> [Task 1]:
On what charges does the text about Tommy Walker say he usually appeared in court? List every one.
> [Task 2]:
Continue the text about Tommy Walker from the point where it stops.

:: Excerpt ::

A renowned mimic with a "sharp wit and acid tongue" Walker spoke fluent English and was especially fluent in what the media called "condemnatory passages". His popularity with the public was such that the government gave him a pass for free travel on public transport, and the newspapers referred to him as the chartered libertine of the metropolis. He also had the gift of retort and it is related that one day he was travelling in a first class rail carriage when a Government Minister said "Hello Tommy, how do you come here?", Walker immediately replied "All the same as bloody member of Parliament, got a free pass."

The local newspapers regularly reported on his movements, activities and his numerous appearances in court, usually on charges of being drunk, using insulting language or begging. Walker's begging was popular with the public as it resembled street theatre in which he would recount his most recent arrest, parodying the magistrate bringing down his sentence and imposing a fine. As Aboriginals had free access to public gatherings, he frequented football and cricket matches at Adelaide Oval where he would entertain the crowd with dramatic recreations of his police court appearances, alternatively playing the part of both the magistrate and offender. Walker became a common sight in Adelaide, walking the streets with Ada and his dogs while being followed by dozens of children. He once told a reporter; "It's a funny thing that a gentleman can't walk along the footpath without a crowd of kids after him".

Walker's arrests were so frequent (and reported) that a rhyme about him was popular among schoolchildren who generally idolised him:Tommy Walker, walk up here
You are charged with drinking beer
Forty bob you'll have to pay
Or down below you'll have to stay
Ta-ra-ra-ra-boom-de-ay. Walker saw the song as a compliment and often sang it himself at public gatherings. The fines he accumulated were always paid by public donations or from the proceeds of his begging.

==Portraits==
Booboorowie was the subject of several portraits by the Adelaide artist Oscar Friström, one of which was bought by Sir Edwin Smith for the National Gallery of South Australia in 1894.

:::
:: Listed entries ::

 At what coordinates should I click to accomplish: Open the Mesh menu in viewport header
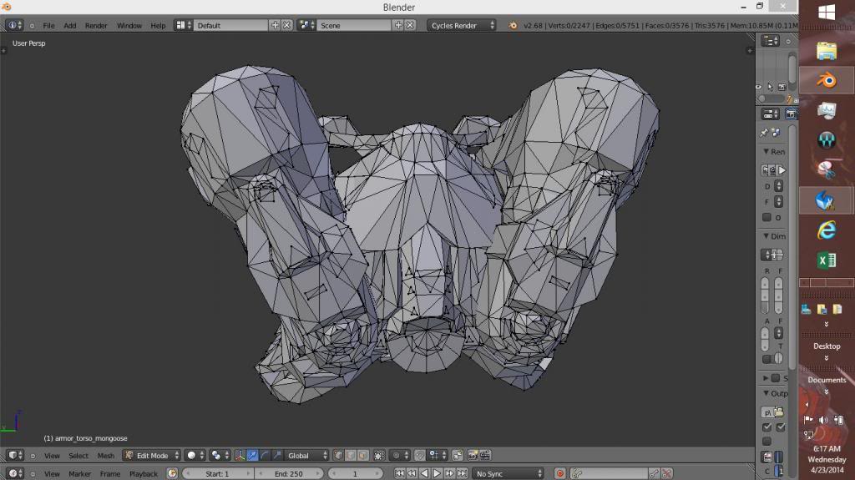(106, 456)
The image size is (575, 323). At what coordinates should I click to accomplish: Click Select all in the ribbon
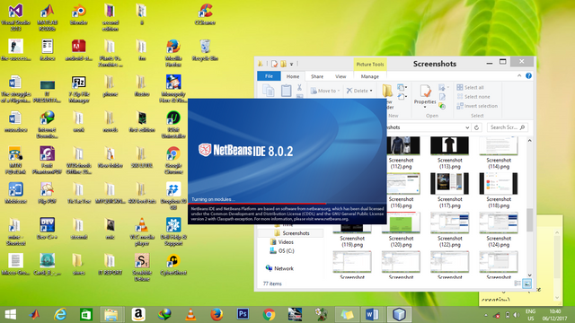[x=470, y=88]
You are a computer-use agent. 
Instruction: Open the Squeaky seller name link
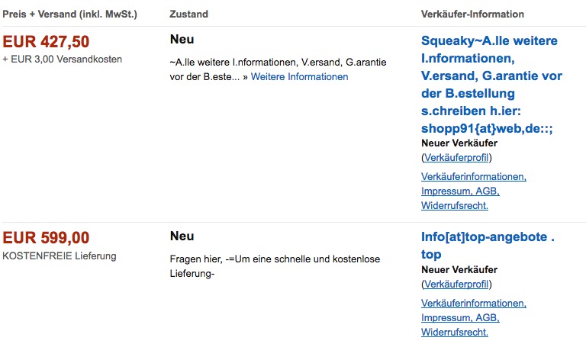pyautogui.click(x=491, y=85)
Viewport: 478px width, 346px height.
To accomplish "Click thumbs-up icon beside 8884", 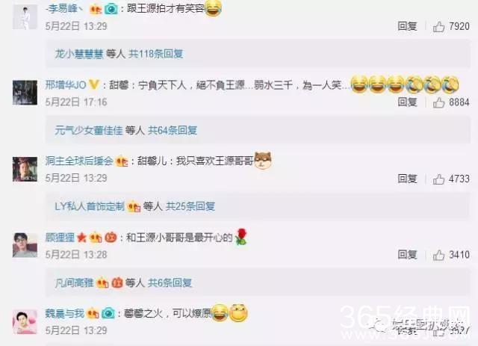I will click(x=438, y=103).
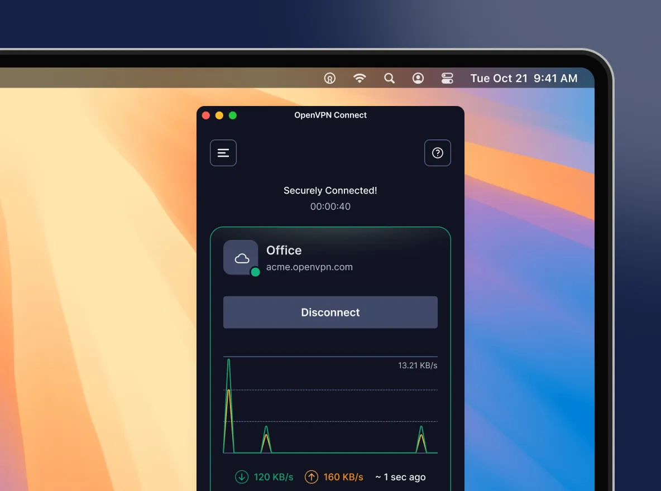
Task: Open Spotlight search from the menu bar
Action: tap(389, 79)
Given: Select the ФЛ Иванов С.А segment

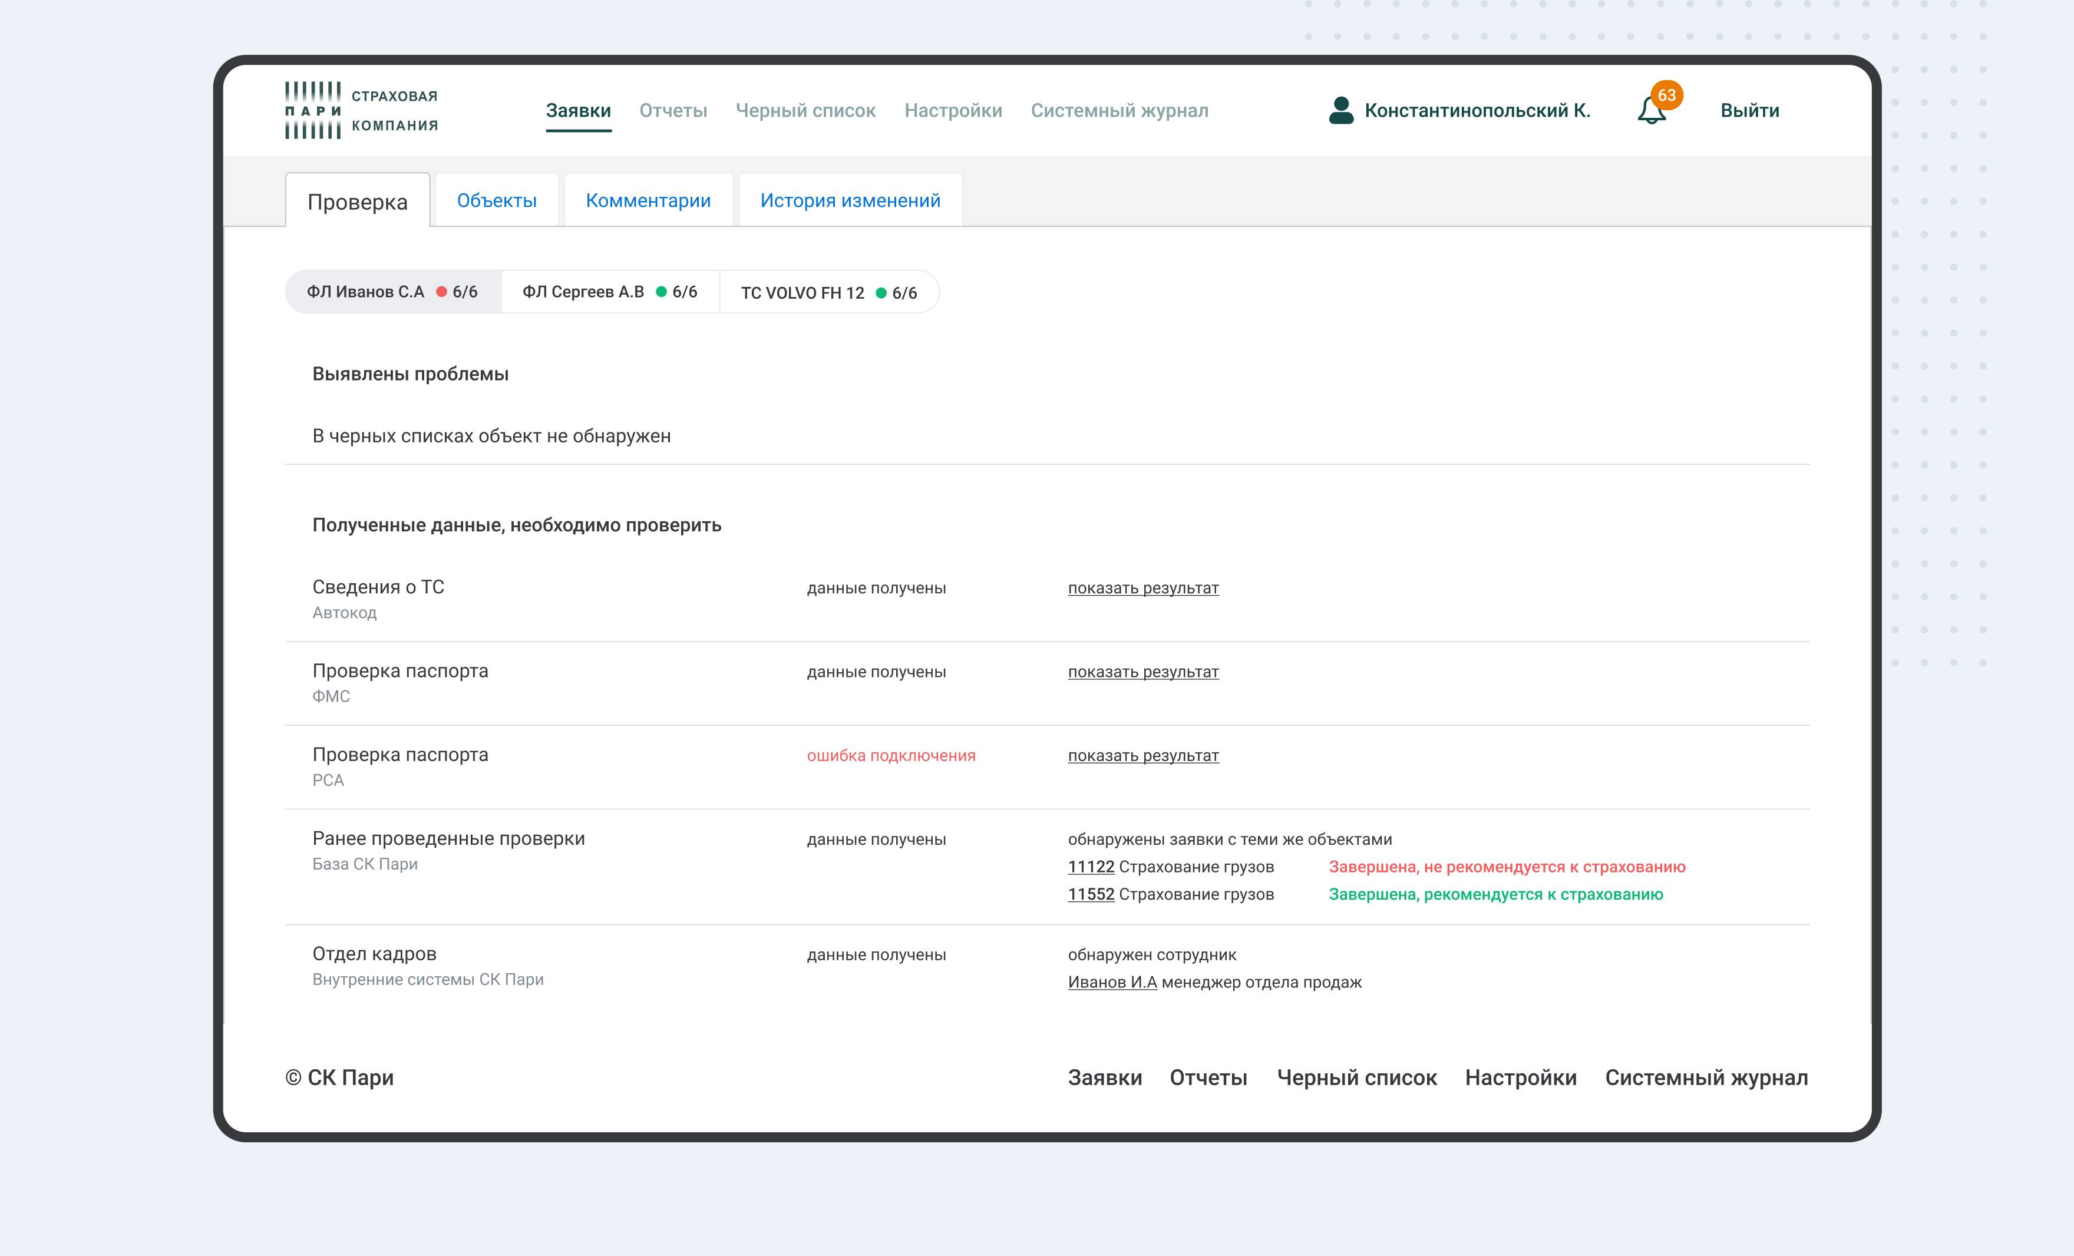Looking at the screenshot, I should [x=393, y=292].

:::

> [Answer section 1]:
Being drunk, using insulting language, and begging.

> [Answer section 2]:
==Death==
It was arranged that on 9 July 1901, the Duke of Cornwall (the future king George V) was to visit Adelaide and by official decree, Adelaide's Aboriginals were "deported" to Encounter Bay, 100 km south of Adelaide. Wanting to see the Duke, Walker and several other Aboriginals walked back to Adelaide. Walker was found to be in a "weak and feeble" condition from the effects of the cold weather and was admitted to the Adelaide Hospital but left on 28 June and returned to his wurlie in the parklands. He was later returned to the hospital where he died from hypothermia on 4 July.

The Adelaide Stock Exchange paid for his headstone, and Walker was buried in the West Terrace Cemetery.

===Stolen remains===
In 1903 it was discovered that the coroner, Dr. William Ramsay Smith, had removed his skeleton before burial and sent it to the University of Edinburgh as an "anthropological specimen", making up the missing weight in the coffin with sand. The revelation led to public outrage, and Aboriginal people began refusing to attend the Adelaide Hospital when sick. Smith was suspended and charges were laid against him for "the misuse of human remains". A board of inquiry found that the coroner's actions had been "indiscreet", and he was dismissed from his position as coroner. However, Smith was later reinstated and continued his practice of collecting remains.

The Aborigines Friends Association wrote to the government on behalf of the mission residents after the discovery, asking to arrange for his remains to be returned, but their request was not taken seriously.

In the early 1990s, the University of Edinburgh became the first British institution to repatriate Aboriginal remains, and Walker's bones were ceremoniously buried at Raukkan.